Santa Claus and his elves had already been setting up a workshop in some large department stores for some years when he had his first parade through the streets of Montreal in 1925. Staged at a cost of $100,000 by Eaton’s department store, this first parade was a huge festival for children and grown-ups alike. The celebration was actually organized into two different events.

A month before the event itself, Eaton started to announce on the radio through "Santagrams" that Santa Claus was coming. Daily bulletins followed his progress from the North Pole to Montreal. This tradition was maintained right up to the mid-1950s.

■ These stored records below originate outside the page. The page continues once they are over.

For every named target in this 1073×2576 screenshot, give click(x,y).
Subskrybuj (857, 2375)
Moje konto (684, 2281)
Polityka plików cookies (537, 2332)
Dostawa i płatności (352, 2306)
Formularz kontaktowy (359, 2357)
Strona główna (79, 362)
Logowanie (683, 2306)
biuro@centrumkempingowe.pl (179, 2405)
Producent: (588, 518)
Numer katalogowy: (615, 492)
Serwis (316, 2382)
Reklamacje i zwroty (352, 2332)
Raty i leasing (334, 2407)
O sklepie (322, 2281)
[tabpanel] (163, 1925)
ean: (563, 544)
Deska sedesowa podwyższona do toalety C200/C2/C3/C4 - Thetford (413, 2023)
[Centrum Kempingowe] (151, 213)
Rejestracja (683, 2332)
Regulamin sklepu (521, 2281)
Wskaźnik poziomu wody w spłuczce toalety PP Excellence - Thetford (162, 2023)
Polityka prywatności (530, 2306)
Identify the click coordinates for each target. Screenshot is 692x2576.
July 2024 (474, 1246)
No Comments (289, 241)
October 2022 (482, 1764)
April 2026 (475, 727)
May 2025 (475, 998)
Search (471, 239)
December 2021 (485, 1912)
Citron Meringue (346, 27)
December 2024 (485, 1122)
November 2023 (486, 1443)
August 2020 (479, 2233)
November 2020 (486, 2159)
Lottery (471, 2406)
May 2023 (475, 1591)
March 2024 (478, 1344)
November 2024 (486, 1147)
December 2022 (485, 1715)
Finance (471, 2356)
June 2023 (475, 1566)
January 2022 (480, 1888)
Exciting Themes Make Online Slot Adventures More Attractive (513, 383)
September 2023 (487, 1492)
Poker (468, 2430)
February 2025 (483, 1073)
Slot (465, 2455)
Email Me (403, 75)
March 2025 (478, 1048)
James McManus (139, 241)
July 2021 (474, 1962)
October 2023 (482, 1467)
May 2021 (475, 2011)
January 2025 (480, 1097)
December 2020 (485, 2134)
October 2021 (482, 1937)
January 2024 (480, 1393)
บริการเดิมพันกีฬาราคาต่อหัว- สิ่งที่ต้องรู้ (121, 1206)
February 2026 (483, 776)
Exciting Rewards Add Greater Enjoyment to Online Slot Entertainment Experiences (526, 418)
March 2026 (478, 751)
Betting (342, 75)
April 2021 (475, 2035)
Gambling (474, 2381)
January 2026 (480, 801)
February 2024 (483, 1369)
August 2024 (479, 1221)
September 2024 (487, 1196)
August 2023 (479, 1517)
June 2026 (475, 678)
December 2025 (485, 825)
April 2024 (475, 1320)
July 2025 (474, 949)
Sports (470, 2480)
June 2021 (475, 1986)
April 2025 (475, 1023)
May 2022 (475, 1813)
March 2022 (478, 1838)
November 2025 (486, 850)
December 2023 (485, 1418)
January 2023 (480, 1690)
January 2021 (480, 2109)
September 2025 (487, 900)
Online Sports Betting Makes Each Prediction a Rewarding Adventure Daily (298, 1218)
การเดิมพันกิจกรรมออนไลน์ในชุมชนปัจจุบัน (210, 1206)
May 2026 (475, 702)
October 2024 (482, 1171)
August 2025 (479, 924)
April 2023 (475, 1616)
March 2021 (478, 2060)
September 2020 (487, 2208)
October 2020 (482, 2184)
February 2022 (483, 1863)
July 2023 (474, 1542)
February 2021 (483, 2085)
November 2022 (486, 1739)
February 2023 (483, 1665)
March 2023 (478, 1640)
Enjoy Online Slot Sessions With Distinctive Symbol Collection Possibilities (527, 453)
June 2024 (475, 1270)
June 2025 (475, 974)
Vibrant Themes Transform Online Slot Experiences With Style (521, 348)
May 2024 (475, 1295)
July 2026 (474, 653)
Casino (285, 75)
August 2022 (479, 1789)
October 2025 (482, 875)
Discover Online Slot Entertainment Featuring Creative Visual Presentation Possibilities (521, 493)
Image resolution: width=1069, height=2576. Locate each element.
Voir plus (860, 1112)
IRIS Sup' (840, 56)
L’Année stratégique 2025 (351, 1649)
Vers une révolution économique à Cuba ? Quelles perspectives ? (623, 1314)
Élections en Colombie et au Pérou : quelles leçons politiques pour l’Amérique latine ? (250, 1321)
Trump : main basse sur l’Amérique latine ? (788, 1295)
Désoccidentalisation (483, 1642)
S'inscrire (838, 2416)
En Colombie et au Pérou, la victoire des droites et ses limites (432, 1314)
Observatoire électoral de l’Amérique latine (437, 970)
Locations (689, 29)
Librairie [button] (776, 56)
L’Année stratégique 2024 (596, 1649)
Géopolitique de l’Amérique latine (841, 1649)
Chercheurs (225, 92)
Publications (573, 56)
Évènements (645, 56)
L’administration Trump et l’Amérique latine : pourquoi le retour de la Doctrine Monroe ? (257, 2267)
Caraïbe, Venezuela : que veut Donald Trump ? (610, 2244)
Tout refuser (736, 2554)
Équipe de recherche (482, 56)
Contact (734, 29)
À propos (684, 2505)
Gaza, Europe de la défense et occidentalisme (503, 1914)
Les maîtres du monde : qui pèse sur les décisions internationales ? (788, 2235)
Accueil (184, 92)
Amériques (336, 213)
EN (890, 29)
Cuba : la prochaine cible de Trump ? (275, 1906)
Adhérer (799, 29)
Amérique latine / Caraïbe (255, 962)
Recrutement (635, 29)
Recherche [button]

The second part of the celebration was the arrival of Santa Claus and his parade through the working class areas of Montreal. The final stop before Eaton’s department store in Centretown was the highlight of the celebration. On a platform especially decorated for the occasion, the company’s directors, including President John David Eaton, greeted the distinguished visitor with great pomp and ceremony. Climbing down his long ladder, Santa Claus entered the store to set up shop in "Toy Town" and meet his small fans every day until the "final opening day".

During the 1950s, the Dupuis Frères store organized its own parade for Francophones in the east end of Montreal. Using Eaton’s tried and true formula, Dupuis also introduced its own "radiograms" and its "Toy City" beginning in 1927. At both Eaton’s and Dupuis, children could have their photograph taken with Santa Claus, take a train ride to the "Land of Dreams" or meet the Christmas Star Fairy.